Once you’ve seen one wholesale market you’ve seen them all, I thought, but how wrong I was. The French like to do things their own way, and this is no less evident at the Marché International de Rungis when I visit one cold November morning. The arrival of the season’s first batch of Beaujolais calls for celebration, and the traders flock to one of the halls where food is aplenty and a party is in full swing – complete with a pianist playing away in a corner. In between mouthfuls of paté and smoked ham, information officer Philippe Stisi attempts to explain why the market’s set up works so well and what is in store for the future.

“We collaborate with other markets by exchanging ideas and business. For example, we have a joint business venture in China and we helped the founders of a wholesale market in the Ivory Coast. But mainly others look to us as a model of a successful wholesale operation,” he says.

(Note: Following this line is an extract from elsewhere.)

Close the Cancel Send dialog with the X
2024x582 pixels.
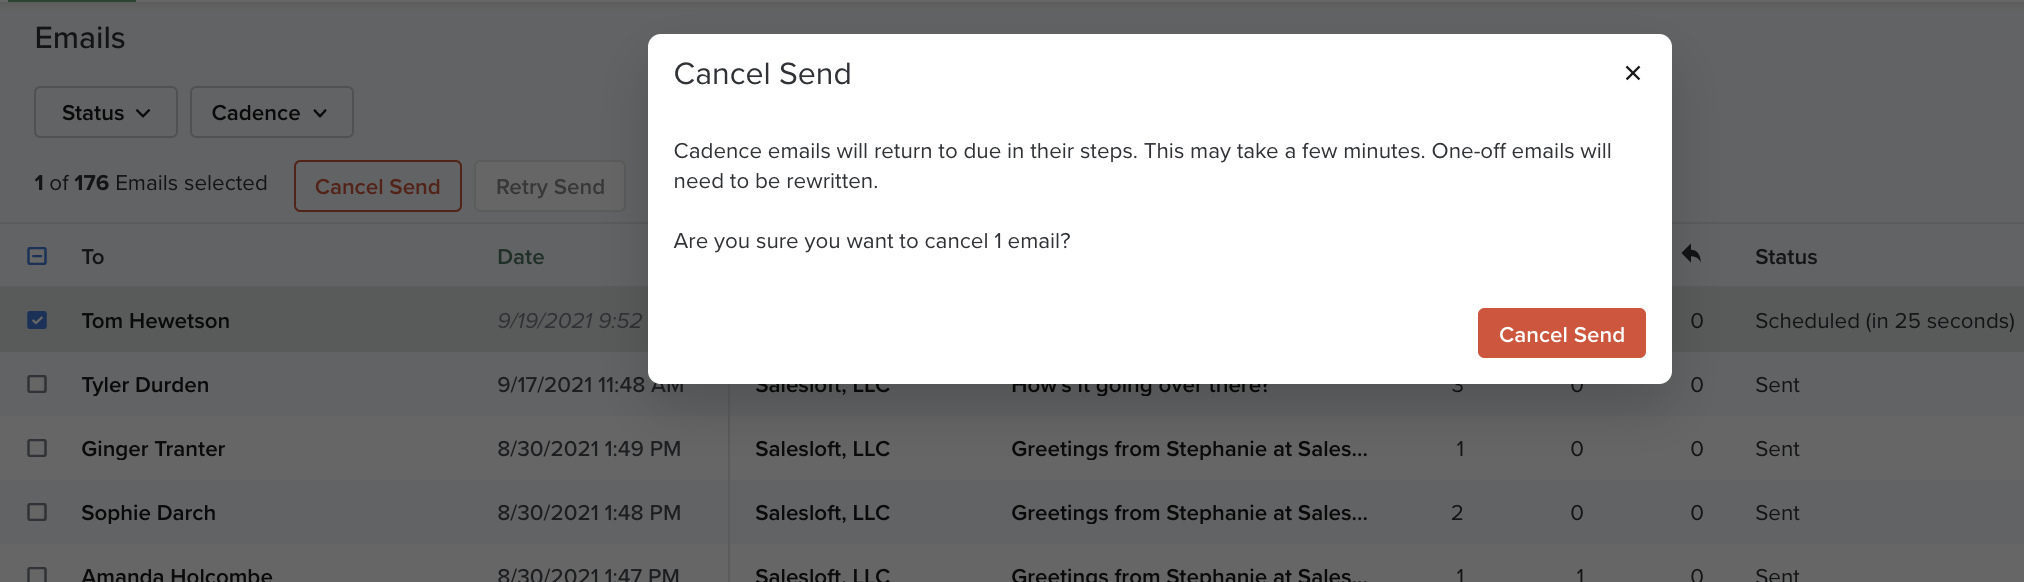click(1632, 73)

That model could soon be undergoing radical changes, as an ambitious redevelopment plan is being hatched by the market’s president, Stéphane Layani, to rebrand the market as the nation’s gastronomy centre. The background is a national competition in which the city of Lyon, the Burgundy region and Rungis are competing to be crowned ‘City of Gastronomy’, but whether they win or not Rungis plans to build a large-scale centre and call it the ‘City of Gastronomy’. “It will be a meeting place for trade people and consumers alike,” explains Stisi, who outlines plans for a library, museum and university, which would comprise both a cooking school and a place to study all aspects of food production, from field to fork. The idea is that it will establish Rungis as the capital of flavour in the world.”

That’s the thing about the French – they don’t do things by halves. So could London’s markets learn a thing or two from the Parisian model? “The size of Rungis is slightly bigger than Monaco. You can’t compare it to London, where space is very limited and the wholesalers operate in such cramped locations,” says Stisi with a sigh. “They even do the packaging all on the same premises, which is astonishing; they need a reorganisation. Here we have dedicated packaging sections in the cellar and the customers do the packaging themselves.”

Having administered “the reorganisation of the century” when the whole market moved from Les Halles in Paris’ second arrondissement in 1969 out to the suburbs where it still is today, the traders at Rungis are indisputably well qualified to comment on the subject. “At the time it was a gamble,” says Stisi, “and we are still expanding today.”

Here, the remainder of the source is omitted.